Records provided
++++++++

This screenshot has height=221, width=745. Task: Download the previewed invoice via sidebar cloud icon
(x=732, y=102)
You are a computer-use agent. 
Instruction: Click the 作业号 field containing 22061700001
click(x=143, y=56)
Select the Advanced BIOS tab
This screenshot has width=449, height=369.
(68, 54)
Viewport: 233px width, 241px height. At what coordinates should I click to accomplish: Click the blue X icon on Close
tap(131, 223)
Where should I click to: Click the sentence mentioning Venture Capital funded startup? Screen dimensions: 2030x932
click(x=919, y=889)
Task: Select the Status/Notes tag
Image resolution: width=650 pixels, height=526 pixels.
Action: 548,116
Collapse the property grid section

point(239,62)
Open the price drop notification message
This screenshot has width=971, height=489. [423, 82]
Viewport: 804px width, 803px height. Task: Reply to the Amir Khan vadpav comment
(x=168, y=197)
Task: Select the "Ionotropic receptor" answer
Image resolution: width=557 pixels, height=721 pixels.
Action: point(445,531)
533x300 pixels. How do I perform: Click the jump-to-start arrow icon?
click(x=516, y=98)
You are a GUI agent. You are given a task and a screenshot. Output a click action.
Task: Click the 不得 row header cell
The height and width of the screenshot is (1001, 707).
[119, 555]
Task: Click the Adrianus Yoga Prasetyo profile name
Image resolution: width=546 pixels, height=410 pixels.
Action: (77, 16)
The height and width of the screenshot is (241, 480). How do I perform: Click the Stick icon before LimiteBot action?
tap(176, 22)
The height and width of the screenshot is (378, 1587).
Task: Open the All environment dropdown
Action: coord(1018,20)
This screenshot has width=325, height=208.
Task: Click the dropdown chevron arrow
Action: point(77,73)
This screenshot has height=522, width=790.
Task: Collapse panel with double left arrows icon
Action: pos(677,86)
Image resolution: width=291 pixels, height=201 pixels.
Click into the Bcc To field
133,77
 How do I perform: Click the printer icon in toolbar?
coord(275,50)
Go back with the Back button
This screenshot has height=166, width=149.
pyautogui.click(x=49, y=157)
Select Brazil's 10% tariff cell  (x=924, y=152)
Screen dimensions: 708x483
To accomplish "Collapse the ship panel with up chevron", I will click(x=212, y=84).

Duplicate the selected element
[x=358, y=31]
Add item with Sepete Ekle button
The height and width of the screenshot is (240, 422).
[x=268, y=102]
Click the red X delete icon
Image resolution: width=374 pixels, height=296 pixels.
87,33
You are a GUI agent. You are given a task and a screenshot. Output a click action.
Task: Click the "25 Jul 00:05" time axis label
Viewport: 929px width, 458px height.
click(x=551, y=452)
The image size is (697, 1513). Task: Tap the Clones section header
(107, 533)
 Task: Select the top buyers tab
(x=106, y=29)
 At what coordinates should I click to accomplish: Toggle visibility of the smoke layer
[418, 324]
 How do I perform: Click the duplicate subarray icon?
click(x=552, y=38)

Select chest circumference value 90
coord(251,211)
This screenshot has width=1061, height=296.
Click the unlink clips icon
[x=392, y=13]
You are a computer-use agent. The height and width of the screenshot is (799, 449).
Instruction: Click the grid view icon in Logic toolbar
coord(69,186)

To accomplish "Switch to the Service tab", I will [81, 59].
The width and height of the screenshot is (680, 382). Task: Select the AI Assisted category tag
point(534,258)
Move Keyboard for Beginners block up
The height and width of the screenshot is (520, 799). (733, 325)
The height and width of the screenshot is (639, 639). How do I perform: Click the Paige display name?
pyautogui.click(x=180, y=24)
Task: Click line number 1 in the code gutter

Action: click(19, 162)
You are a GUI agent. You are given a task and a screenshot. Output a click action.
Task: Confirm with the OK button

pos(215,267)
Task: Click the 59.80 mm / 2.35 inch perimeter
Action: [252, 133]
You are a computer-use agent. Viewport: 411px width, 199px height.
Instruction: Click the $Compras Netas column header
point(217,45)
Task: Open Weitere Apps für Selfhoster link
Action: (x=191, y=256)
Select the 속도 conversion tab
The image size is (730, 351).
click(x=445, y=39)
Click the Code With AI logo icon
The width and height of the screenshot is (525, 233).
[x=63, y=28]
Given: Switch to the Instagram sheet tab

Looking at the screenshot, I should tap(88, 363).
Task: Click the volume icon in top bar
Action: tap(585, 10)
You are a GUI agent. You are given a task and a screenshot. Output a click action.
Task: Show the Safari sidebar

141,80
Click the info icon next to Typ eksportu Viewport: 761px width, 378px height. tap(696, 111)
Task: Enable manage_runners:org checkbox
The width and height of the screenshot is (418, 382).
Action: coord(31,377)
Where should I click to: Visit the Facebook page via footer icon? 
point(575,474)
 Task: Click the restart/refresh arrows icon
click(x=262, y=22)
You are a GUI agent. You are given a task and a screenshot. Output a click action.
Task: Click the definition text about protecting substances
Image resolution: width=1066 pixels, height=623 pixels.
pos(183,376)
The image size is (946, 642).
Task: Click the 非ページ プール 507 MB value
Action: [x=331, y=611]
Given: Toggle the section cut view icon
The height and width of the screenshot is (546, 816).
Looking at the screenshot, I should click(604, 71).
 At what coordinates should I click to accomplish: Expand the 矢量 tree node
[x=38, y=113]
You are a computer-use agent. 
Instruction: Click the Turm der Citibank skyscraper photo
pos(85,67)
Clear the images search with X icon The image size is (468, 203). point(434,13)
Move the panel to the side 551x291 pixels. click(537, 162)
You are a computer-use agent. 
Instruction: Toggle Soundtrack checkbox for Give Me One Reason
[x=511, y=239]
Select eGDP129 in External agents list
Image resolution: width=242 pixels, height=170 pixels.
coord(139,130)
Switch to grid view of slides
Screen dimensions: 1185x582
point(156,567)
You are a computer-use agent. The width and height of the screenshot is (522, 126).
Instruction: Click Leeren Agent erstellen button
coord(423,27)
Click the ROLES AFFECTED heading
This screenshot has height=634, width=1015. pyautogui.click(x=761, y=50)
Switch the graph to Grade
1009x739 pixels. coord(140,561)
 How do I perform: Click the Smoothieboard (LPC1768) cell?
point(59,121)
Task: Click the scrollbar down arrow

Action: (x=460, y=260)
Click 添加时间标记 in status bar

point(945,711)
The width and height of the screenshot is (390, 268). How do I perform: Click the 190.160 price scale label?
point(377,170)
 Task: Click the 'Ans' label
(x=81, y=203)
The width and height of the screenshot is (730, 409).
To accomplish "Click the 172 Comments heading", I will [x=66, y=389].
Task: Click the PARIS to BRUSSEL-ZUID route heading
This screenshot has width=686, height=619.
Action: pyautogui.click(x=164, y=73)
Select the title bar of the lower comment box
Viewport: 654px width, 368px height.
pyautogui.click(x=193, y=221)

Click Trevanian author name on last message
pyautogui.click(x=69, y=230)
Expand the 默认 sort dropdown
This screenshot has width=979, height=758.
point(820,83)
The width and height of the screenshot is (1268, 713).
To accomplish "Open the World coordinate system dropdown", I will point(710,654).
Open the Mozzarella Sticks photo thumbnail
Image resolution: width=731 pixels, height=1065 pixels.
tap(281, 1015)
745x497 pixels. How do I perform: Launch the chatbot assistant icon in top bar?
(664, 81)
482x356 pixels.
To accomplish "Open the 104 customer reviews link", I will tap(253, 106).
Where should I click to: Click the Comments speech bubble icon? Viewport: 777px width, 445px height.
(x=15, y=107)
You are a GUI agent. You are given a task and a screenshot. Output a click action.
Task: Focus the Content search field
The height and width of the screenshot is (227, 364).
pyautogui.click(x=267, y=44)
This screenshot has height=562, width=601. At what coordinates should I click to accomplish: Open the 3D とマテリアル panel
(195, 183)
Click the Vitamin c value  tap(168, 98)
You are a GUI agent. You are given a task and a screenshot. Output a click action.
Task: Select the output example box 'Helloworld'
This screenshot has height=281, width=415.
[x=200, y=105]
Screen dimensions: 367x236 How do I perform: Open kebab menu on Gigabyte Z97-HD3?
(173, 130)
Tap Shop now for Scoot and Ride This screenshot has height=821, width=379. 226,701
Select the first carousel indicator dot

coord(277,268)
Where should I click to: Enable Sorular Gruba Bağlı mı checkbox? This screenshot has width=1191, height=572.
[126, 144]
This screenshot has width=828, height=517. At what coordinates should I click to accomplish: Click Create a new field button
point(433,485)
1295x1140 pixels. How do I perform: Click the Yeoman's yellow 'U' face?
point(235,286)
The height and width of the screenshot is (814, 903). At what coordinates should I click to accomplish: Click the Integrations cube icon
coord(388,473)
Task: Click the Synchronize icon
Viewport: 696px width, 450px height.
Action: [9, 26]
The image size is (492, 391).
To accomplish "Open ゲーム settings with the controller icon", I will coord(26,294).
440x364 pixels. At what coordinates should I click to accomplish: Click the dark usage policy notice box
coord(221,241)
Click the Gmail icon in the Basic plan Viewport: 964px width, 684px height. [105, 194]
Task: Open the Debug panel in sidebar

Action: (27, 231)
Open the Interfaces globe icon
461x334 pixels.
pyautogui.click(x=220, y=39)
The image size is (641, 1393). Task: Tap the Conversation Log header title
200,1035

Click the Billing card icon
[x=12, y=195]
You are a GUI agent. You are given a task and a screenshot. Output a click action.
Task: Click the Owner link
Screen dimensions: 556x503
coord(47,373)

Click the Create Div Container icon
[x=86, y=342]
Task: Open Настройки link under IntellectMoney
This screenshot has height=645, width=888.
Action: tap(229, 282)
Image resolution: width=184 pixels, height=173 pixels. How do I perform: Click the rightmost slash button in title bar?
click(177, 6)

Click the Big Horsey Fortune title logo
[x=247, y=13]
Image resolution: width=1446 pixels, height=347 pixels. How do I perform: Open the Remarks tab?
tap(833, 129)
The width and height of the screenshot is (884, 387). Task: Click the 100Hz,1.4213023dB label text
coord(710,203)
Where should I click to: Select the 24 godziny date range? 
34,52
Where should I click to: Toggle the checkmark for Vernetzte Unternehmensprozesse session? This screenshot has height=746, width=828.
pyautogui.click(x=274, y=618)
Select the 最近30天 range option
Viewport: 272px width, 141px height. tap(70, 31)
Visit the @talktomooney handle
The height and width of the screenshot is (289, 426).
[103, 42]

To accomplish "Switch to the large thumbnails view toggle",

++++++++

What this task involves
Where the string "search" occurs in a line of the listing above, count that line, then report the total and nothing else.

Final answer
2